Policy

Lawmakers, Advocates Fight to get PTSD Covered Under the Law

When Gov. Andrew Cuomo and the state Legislature agreed to a medical marijuana program in New York at the end of the 2014 legislative session, advocates hailed the decision, but were quickly disappointed by the small number of medical conditions eligible to be treated under the program.

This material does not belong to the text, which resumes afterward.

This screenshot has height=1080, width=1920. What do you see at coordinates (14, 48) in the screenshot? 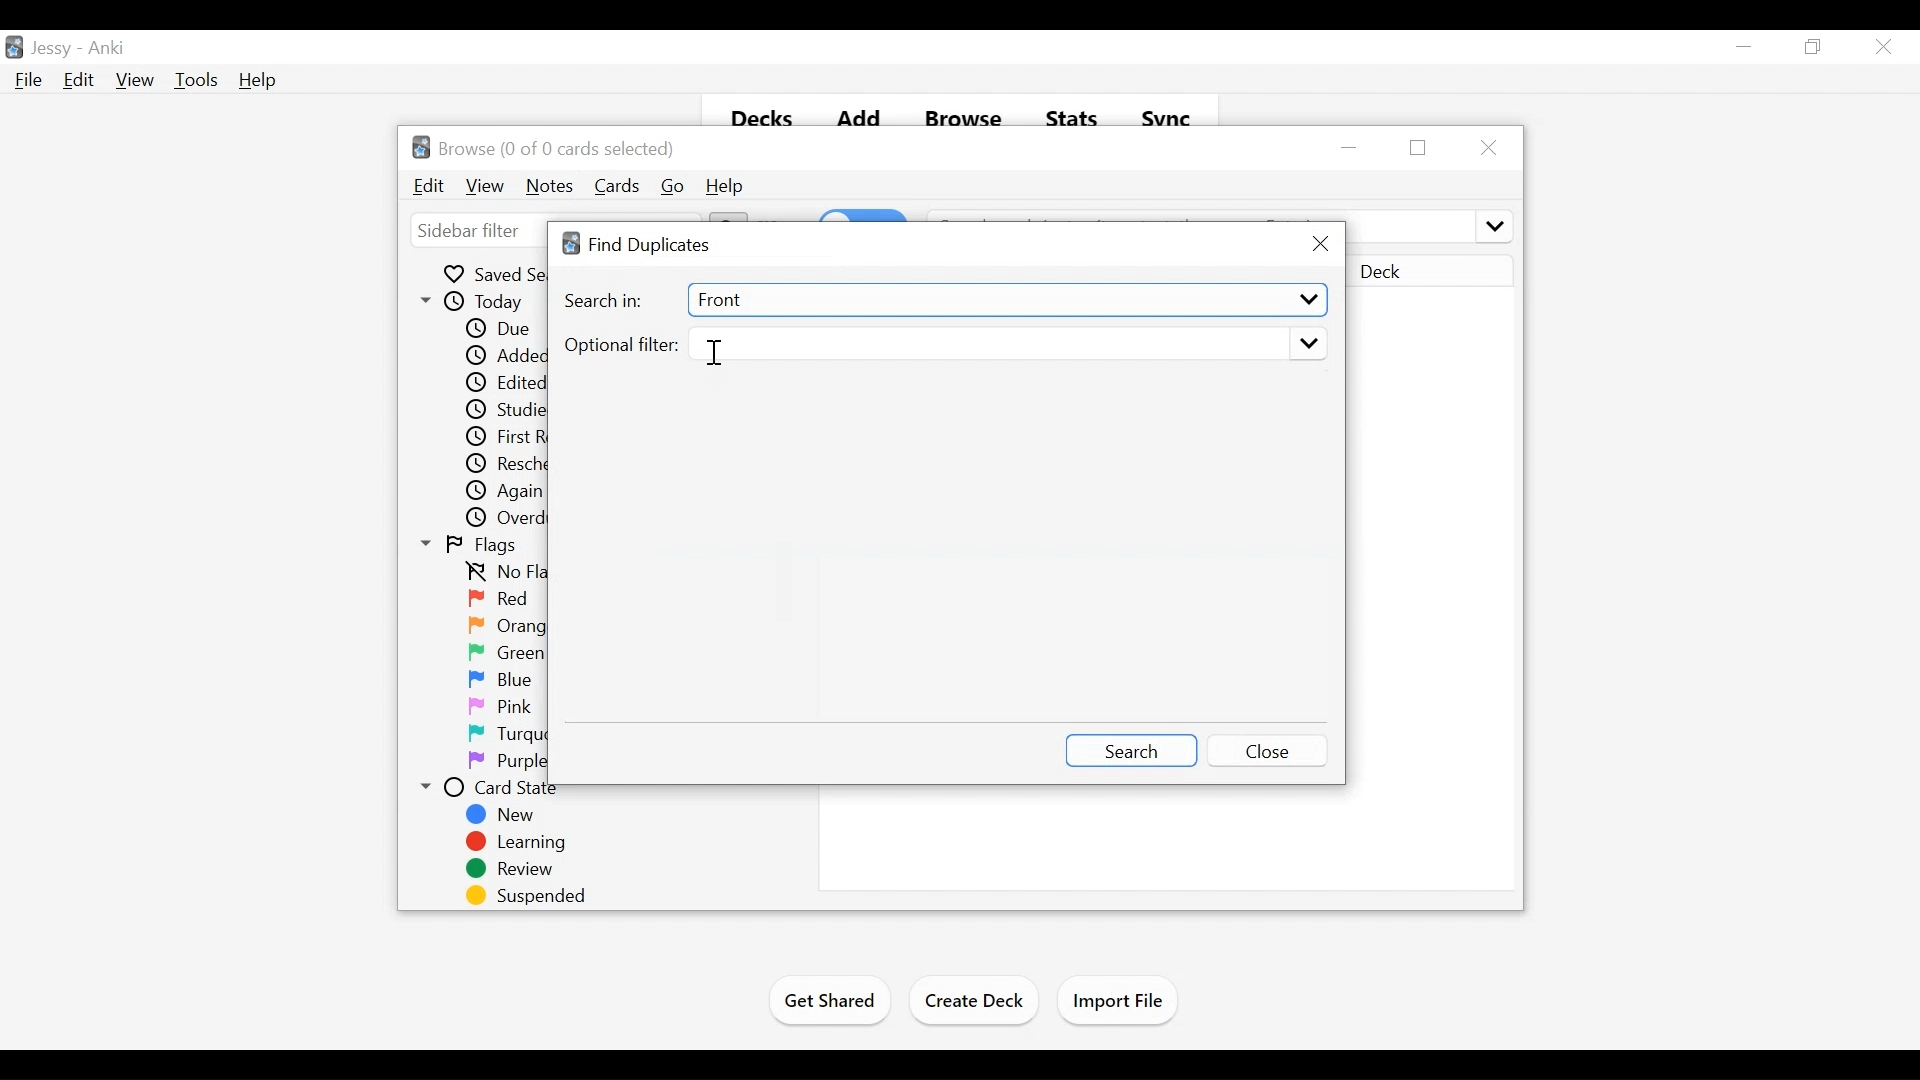
I see `Anki Desktop Icon` at bounding box center [14, 48].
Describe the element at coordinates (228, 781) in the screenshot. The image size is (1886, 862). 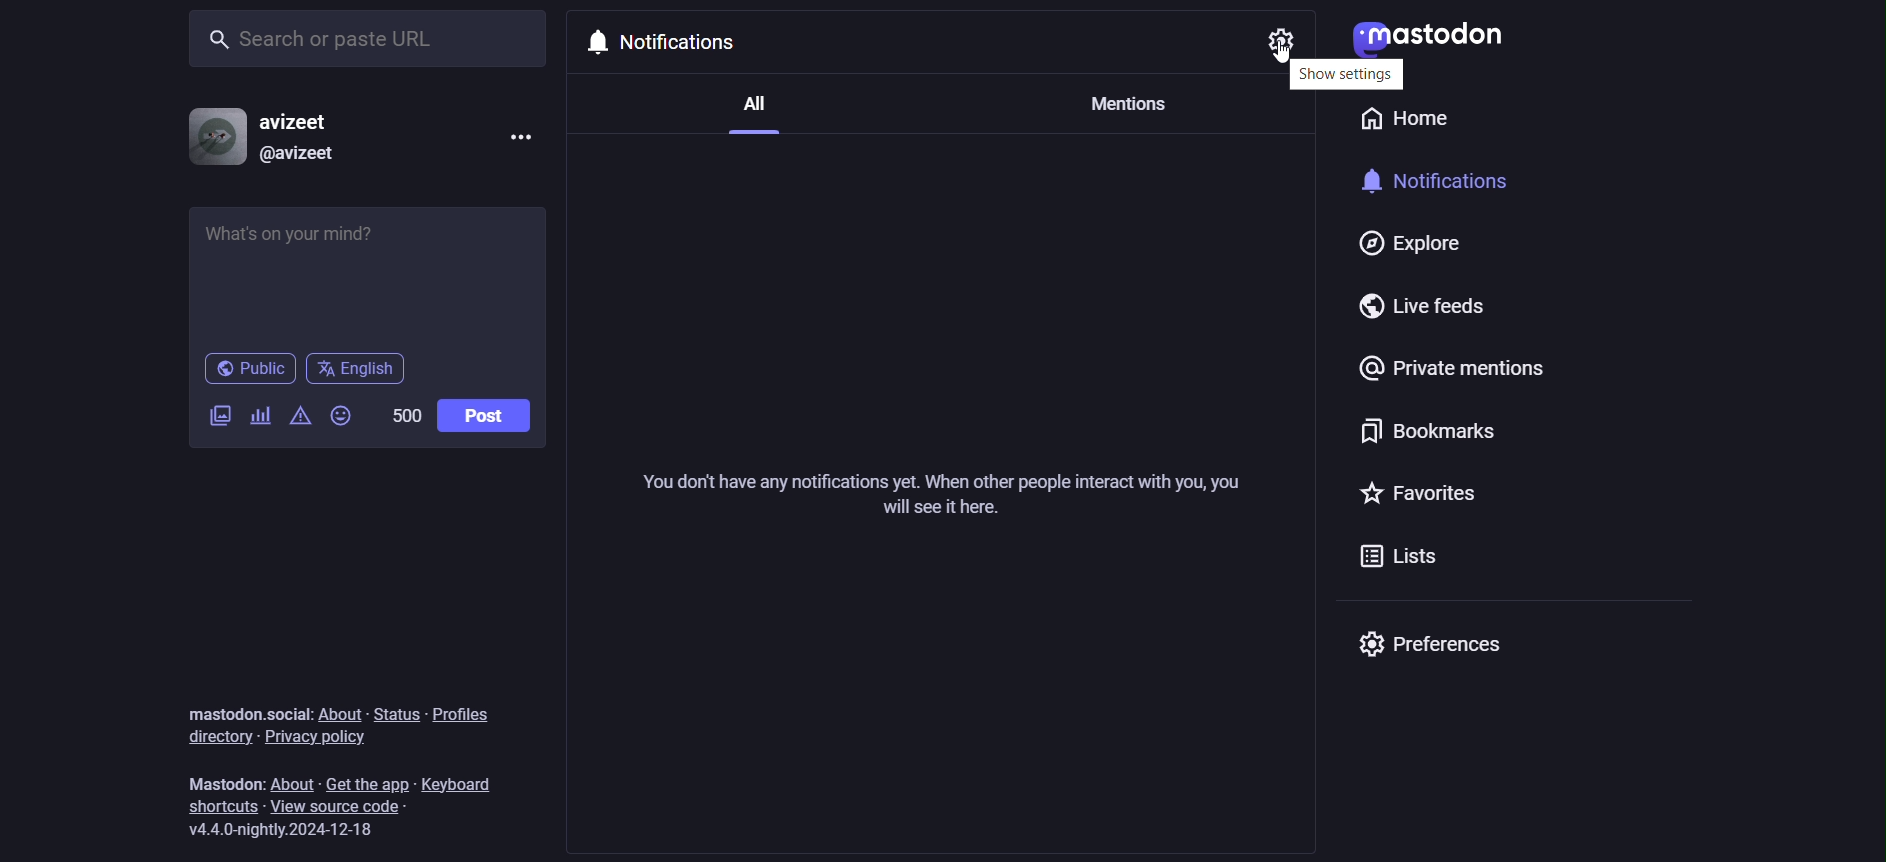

A year later, the state Department of Health is set to announce the winners of the five licenses to distribute medical marijuana by the end of the month and elected officials and advocates are already eyeing the next big hurdle for the program: adding post-traumatic stress disorder, Alzheimer’s disease and muscular dystrophy to the list of qualifying conditions.

“That’s a decision that doctors should make, not legislators or government officials, but Governor Cuomo was very insistent that we had to have a list of specific conditions and that would be that,” Assembly Health Committee Chairman Richard Gottfried told City & State in a video interview.

State Department of Health Commissioner Howard Zucker has until January to consider whether the three conditions should be added to the state’s medical marijuana program.

“We need to resolve this. Veterans, in particular, could really benefit from this,” state Sen. Diane Savino told City & State. “It’s a very important issue for veterans, the (U.S. Department of Veterans Affairs) is struggling with this. They know veterans are self- medicating with marijuana, they’re choosing to have their own version of ‘don’t ask don’t tell.’”

PTSD is a psychiatric disorder that can occur after experiencing or witnessing a terrifying event. After the event, individuals can suffer from flashbacks, bad dreams and many other emotional and psychological symptoms.

The U.S. Department of Veterans Affairs’ website says the belief that marijuana can be used to treat PTSD is “anecdotal” and “there is no evidence at this time that marijuana is an effective treatment for PTSD.” On Thursday, the state of Colorado, which allows marijuana for recreational use, rejected it as a treatment for PTSD.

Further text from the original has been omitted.